Оставив подавальщице чаевые, она взяла Эдварда под руку и повела подальше от стойки, где становилось слишком людно.

– Я так рада, что ты вернулся домой. Ты для меня как привет из детства. Каждый раз, когда я тебя вижу, в памяти всплывают такие милые, забытые картины… Господи, сколько же часов я прокаталась на ваших спинах? Вы были мои самые лучшие «лошадки» – ты, Джордж и Стивен.
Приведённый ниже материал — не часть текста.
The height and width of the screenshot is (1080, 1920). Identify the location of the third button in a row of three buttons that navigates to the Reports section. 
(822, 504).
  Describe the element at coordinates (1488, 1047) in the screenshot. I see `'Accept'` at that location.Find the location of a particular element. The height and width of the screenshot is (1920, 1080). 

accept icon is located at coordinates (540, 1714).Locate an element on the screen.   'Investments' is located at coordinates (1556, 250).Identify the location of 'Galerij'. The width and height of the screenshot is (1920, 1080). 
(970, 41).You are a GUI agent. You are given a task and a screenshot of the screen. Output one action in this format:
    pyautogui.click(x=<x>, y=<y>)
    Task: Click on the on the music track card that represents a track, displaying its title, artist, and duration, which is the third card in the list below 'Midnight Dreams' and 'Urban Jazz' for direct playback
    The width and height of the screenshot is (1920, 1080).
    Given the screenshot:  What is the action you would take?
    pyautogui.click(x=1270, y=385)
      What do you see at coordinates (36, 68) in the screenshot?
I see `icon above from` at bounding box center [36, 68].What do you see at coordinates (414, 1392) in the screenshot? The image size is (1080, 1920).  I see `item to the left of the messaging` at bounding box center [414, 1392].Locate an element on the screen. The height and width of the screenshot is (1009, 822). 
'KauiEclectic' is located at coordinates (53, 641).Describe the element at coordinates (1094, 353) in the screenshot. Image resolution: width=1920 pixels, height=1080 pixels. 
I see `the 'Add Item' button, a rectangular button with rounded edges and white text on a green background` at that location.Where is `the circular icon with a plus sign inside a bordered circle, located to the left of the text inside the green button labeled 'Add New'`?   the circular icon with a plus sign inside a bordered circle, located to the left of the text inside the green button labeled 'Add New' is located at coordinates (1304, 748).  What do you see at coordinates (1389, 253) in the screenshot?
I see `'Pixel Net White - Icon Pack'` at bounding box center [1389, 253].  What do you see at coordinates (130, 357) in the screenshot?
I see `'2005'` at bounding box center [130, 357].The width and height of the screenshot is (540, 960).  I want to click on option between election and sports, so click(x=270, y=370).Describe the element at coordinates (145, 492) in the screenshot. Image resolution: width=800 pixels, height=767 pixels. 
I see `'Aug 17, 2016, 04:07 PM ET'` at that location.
А когда мы все выросли и уже неприлично было взбираться на вас верхом, я еще несколько лет отказывалась садиться на пони из папиной конюшни.

– Славное было время!

– Да, нам было хорошо на наших холмах… – Вспомнив братьев Эдварда, Джулия умолкла. – Как жаль, что Стивена и Джорджа больше нет. Мне тяжело думать о твоих потерях.

– А мне о твоих, – тихо отозвался он и, удержав ее за руку, развернул к себе лицом. Некоторое время они смотрели друг на друга молча, и общая печаль, казалось, соединяла их без слов. Наконец Джулия слабо улыбнулась, и Эдвард, мгновенно уловив ее желание, сменил тему разговора.

– Ты прекрасно выглядишь, – сказал он, окидывая одобрительным взглядом ее шелковую мантилью и искусно расшитую сумочку. – Надеюсь, твои сестры и отец в добром здравии? И Хатерлей процветает, как и прежде?

Джулия вспомнила, что он все еще пребывает в заблуждении на ее счет и что надо как-то посвятить его в свои дела, вот только как?

– Спасибо, – любезно кивнула она. – Все здоровы, а Хатерлей и сейчас, бесспорно, самый красивый особняк в наших краях. – Ее подмывало сказать что-нибудь еще, но нужные слова так и не отыскались.

Эдвард едва заметно прищурился.

– Я вижу, твой обожатель до сих пор не вернулся из Уилтшира?

– Да, он еще не приехал, – сказала Джулия и опустила голову, но он приподнял ее подбородок и заставил смотреть себе в лицо.

– Ты могла бы сделать лучший выбор. Гораздо лучший.

Джулия заметно погрустнела.

– Значит, ты невысокого мнения о нем?

– Увы, весьма невысокого.

– Жаль, – сказала она.

– Жаль? Отчего же?

– Я надеялась услышать твое одобрение, – отвечала она и добавила, встретив его удивленный взгляд: – Заедешь сегодня в Хатерлей вместе со мной? Хочу тебе кое-что показать.